The CPU and memory usage on the server were fine. The services were all running correctly. What’s going on?

After a quick look in “C:\Program Files (x86)\Parallels\Plesk\admin\logs\php_error”, it was pretty obvious that the recently installed Parallels Panel Mobile Center extension wasn’t working properly, as there were lots of errors about being unable to access files in “C:\Program Files (x86)\Parallels\Plesk\var\modules\plesk-mobile”.

Deleting the “C:\Program Files (x86)\Parallels\Plesk\var\modules\plesk-mobile” folder at least allowed me to log back in to the Parallels Plesk control panel, however the Parallels Panel Mobile Center extension couldn’t be removed.

After a bit of digging, it seems that the permissions on “C:\Program Files (x86)\Parallels\Plesk\var\modules\” aren’t set correctly out of the box and the “psaadm” user needed to be given write access to this folder in order to create or remove the files and folders for extensions when they are installed/uninstalled.
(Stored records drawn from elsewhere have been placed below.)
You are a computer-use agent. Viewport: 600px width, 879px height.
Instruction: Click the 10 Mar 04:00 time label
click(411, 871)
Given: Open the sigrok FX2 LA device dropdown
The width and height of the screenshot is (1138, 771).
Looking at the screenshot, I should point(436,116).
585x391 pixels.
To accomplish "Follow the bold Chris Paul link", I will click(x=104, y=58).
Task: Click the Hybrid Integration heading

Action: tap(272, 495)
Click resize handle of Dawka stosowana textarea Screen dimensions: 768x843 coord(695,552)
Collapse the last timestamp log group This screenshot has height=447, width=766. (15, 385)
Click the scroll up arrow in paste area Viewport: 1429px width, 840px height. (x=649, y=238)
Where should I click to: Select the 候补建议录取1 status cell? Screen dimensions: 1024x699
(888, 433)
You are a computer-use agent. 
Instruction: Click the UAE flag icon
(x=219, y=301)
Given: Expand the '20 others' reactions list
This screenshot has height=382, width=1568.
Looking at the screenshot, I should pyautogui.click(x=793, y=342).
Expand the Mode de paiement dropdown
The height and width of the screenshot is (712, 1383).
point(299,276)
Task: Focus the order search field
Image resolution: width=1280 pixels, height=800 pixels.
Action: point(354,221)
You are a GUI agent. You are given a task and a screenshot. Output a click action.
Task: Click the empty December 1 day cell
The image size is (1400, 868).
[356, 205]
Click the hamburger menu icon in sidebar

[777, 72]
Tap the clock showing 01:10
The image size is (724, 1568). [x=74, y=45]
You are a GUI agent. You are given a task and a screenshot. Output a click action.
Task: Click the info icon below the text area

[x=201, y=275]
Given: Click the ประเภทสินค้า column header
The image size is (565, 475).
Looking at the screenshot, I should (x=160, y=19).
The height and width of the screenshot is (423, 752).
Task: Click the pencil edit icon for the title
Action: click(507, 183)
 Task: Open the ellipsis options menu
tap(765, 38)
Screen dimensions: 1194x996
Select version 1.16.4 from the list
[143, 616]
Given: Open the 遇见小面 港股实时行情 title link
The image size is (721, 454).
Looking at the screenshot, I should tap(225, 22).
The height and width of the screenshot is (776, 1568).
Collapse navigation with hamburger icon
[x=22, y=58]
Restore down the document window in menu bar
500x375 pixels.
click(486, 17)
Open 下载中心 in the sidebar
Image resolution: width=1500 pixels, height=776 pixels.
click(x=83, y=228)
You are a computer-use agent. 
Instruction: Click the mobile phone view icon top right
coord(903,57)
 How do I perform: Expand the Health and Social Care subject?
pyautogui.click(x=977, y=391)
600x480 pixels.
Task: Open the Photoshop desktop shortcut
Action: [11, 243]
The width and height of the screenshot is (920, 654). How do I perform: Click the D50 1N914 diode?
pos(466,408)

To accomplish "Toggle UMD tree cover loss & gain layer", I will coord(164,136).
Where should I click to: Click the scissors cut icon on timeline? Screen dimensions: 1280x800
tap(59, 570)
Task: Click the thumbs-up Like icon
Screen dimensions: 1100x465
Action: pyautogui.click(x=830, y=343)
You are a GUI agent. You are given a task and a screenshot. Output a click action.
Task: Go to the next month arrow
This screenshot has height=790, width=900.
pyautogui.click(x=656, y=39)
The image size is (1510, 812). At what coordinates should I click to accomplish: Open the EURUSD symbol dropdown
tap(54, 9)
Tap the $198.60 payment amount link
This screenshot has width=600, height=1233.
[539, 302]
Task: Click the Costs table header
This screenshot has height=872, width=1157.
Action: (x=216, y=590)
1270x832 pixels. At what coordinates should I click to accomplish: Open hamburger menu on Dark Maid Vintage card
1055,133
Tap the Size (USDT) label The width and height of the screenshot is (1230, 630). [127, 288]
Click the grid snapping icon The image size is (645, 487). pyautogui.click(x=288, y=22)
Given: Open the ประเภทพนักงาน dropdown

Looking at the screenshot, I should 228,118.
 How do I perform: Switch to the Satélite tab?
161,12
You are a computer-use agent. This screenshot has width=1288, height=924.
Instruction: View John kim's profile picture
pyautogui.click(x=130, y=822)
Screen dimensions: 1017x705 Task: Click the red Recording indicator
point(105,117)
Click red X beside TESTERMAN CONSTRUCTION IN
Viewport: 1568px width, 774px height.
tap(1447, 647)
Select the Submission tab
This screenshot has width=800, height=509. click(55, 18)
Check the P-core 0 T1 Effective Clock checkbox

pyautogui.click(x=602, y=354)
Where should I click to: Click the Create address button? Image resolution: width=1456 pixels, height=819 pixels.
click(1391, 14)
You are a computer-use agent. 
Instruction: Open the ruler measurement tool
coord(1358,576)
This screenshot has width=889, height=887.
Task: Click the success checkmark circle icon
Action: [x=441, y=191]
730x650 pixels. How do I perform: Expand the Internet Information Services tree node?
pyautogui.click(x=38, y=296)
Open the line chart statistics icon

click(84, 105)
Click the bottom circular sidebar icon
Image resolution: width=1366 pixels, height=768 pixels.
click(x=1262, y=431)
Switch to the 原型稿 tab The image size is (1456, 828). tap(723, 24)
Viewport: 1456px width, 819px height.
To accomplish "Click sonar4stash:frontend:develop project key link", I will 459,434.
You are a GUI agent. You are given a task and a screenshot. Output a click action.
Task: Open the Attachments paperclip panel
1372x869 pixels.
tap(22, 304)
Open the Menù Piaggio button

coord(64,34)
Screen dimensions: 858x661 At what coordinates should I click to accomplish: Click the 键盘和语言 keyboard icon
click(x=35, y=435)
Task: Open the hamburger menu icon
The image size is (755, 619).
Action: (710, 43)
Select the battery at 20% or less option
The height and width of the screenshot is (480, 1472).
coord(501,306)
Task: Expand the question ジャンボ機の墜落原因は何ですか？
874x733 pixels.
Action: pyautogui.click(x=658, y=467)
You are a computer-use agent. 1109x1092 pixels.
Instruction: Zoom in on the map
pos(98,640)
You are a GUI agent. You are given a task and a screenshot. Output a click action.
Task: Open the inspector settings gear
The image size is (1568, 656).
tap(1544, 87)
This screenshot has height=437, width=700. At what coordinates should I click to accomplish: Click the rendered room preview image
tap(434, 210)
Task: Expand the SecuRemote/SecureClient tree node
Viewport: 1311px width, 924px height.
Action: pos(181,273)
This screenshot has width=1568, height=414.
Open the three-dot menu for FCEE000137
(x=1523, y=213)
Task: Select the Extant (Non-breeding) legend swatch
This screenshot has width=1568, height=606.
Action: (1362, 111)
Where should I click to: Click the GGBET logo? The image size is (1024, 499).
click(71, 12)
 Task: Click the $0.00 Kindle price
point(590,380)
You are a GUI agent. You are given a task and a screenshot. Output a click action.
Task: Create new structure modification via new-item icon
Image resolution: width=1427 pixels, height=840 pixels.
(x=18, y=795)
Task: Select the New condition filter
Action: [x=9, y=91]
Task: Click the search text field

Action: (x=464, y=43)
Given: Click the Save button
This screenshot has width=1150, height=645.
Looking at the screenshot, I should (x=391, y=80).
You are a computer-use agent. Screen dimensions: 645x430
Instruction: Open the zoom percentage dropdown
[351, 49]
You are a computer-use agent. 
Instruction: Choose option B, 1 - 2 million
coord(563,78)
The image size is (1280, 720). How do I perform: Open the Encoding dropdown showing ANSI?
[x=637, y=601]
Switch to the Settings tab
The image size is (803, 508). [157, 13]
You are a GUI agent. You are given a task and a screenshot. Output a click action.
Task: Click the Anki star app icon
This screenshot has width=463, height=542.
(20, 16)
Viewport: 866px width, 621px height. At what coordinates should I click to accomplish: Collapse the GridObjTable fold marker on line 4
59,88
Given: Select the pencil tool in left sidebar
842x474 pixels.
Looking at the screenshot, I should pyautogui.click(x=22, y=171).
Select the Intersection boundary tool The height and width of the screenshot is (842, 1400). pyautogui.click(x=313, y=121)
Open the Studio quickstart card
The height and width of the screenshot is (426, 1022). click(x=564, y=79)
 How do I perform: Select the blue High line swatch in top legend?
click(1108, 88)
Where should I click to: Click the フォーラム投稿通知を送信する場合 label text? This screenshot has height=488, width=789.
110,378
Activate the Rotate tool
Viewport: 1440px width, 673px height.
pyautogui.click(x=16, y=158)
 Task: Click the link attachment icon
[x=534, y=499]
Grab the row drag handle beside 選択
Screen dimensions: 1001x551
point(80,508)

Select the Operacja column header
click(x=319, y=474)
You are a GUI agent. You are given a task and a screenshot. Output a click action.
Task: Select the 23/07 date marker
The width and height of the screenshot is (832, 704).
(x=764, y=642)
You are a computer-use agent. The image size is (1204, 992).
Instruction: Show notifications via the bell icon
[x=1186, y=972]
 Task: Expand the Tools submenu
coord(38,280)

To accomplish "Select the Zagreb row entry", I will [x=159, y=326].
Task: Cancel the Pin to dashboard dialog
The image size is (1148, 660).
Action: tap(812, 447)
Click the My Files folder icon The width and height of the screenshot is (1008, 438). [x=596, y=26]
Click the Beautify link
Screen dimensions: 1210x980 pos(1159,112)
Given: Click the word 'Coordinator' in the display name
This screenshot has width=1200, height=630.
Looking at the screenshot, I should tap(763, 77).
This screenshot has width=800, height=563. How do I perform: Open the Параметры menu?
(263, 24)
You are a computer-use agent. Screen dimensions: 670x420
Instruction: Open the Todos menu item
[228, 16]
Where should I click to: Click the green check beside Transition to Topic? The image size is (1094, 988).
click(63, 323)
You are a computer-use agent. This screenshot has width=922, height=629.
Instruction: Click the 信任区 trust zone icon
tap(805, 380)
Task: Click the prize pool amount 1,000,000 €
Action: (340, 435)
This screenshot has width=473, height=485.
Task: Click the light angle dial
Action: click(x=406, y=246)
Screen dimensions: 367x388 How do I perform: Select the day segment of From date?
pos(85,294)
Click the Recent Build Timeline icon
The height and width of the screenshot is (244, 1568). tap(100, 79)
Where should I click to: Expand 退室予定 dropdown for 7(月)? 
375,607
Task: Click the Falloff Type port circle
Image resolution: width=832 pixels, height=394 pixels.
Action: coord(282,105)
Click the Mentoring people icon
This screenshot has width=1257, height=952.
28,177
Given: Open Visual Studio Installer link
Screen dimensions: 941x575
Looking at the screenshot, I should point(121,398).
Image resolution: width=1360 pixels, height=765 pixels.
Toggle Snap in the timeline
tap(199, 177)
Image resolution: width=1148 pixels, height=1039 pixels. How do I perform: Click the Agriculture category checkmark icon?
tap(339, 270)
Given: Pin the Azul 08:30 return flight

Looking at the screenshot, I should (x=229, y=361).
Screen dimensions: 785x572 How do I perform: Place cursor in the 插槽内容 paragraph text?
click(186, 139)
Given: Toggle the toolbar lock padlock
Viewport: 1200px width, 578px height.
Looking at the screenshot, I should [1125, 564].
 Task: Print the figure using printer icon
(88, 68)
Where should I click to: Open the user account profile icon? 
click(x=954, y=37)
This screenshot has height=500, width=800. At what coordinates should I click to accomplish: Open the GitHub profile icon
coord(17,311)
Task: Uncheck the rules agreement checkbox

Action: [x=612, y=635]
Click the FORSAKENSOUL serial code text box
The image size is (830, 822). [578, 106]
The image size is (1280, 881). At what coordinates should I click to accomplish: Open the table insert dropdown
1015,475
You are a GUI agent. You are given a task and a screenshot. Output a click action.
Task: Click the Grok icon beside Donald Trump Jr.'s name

Once the permissions had been corrected, I was able to remove and then reinstall the Parallels Panel Mobile Center extension successfully.

Citrix XenServer XS62E015 update failing to apply

June 16th, 2014

If you’re using XenServer 6.2, you may have some problems installing the XS62E015 update from CTX140808.

You go through the normal update procedure – download XS62E015.zip from the CTX140808 Citrix knowledge base article, extract it and upload the XS62E015.xsupdate file to the pool, then apply UUID c8b9d332-30e4-4e5e-9a2a-8aaae6dee91a to the pool, which promptly fails with:

The uploaded patch file is invalid. See attached log for more details.
log: error parsing patch precheck xml: expected one of these character sequence: “required”, found “error” line 4

It turns out that Citrix issued two updates for the same issue – one for Citrix XenServer 6.2 without SP1 installed and one for Citrix XenServer with SP1 installed. The slight snag is that both of these updates show up in the list of available updates in Citrix XenCentre and the knowledge base articles don’t mention that the two updates patch the same problem, but in two different version of Citrix XenServer.

If you are running Citrix XenServer 6.2 with SP1 installed, then you need to install the XS62ESP1003 update from CTX140416 (UUID c208dc56-36c2-4e91-b8d7-0246575b1828). Once XS62ESP1003 has been installed, XS62E015 will also show up in the list of installed updates.